Write out, unchanged, the lines from the one holding "This screenshot has height=851, width=1400." to the close of the listing. Both the first and last lines belong in it.

+++

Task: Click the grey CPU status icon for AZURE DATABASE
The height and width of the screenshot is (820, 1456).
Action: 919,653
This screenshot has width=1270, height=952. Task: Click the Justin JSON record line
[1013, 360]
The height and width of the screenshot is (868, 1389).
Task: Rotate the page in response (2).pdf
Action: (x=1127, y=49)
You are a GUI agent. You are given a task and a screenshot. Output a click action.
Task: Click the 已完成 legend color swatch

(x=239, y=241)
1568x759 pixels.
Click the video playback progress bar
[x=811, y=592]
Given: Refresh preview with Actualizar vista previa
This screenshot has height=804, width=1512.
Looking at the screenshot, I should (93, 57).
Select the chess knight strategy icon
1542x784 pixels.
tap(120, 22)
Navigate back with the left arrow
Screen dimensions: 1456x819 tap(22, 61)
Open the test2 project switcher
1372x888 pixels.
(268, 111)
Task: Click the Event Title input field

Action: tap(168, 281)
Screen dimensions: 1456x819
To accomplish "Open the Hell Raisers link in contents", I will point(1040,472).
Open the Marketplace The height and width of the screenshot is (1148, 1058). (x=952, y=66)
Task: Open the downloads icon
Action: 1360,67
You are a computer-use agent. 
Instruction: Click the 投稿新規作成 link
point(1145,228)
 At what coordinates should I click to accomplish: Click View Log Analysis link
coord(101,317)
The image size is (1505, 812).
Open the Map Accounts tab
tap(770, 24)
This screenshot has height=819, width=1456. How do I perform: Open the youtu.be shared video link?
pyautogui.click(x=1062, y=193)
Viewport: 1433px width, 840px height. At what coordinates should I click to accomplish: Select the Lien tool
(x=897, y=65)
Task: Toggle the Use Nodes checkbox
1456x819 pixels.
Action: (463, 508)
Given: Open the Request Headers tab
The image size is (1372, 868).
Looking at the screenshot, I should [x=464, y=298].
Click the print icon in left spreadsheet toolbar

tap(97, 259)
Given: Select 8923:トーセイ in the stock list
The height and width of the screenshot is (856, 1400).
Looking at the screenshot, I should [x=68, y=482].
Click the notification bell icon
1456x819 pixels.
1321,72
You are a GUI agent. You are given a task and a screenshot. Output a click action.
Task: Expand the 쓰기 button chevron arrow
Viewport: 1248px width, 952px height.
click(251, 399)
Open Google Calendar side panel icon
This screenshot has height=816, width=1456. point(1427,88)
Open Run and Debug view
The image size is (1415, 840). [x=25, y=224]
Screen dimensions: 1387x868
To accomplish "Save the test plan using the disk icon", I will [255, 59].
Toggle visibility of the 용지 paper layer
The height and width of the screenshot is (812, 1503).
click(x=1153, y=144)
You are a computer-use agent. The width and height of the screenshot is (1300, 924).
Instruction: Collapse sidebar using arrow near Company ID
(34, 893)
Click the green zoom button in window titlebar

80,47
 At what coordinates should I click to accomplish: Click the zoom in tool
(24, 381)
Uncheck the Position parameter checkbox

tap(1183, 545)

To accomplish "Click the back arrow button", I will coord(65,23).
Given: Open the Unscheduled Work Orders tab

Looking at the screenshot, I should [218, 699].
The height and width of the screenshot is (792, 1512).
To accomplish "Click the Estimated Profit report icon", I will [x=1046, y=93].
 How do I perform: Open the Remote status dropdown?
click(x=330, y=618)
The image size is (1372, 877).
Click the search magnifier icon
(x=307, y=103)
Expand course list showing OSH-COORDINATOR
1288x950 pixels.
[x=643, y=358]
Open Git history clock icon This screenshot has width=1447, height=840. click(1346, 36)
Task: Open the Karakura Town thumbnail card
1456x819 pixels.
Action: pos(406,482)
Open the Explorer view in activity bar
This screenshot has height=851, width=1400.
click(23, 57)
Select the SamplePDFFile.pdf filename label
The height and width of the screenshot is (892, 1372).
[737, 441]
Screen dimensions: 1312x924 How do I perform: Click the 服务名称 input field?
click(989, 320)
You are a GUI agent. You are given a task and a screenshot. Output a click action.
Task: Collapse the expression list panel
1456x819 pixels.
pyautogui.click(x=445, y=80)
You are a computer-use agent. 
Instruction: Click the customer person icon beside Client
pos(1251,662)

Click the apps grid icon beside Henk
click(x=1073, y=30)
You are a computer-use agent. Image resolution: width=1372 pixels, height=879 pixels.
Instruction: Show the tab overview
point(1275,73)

+++

ANSWER FOR THIS EXERCISE:
This screenshot has height=851, width=1400.
click(23, 57)
Select the SamplePDFFile.pdf filename label
The height and width of the screenshot is (892, 1372).
[737, 441]
Screen dimensions: 1312x924 How do I perform: Click the 服务名称 input field?
click(989, 320)
You are a GUI agent. You are given a task and a screenshot. Output a click action.
Task: Collapse the expression list panel
1456x819 pixels.
pyautogui.click(x=445, y=80)
You are a computer-use agent. 
Instruction: Click the customer person icon beside Client
pos(1251,662)

Click the apps grid icon beside Henk
click(x=1073, y=30)
You are a computer-use agent. Image resolution: width=1372 pixels, height=879 pixels.
Instruction: Show the tab overview
point(1275,73)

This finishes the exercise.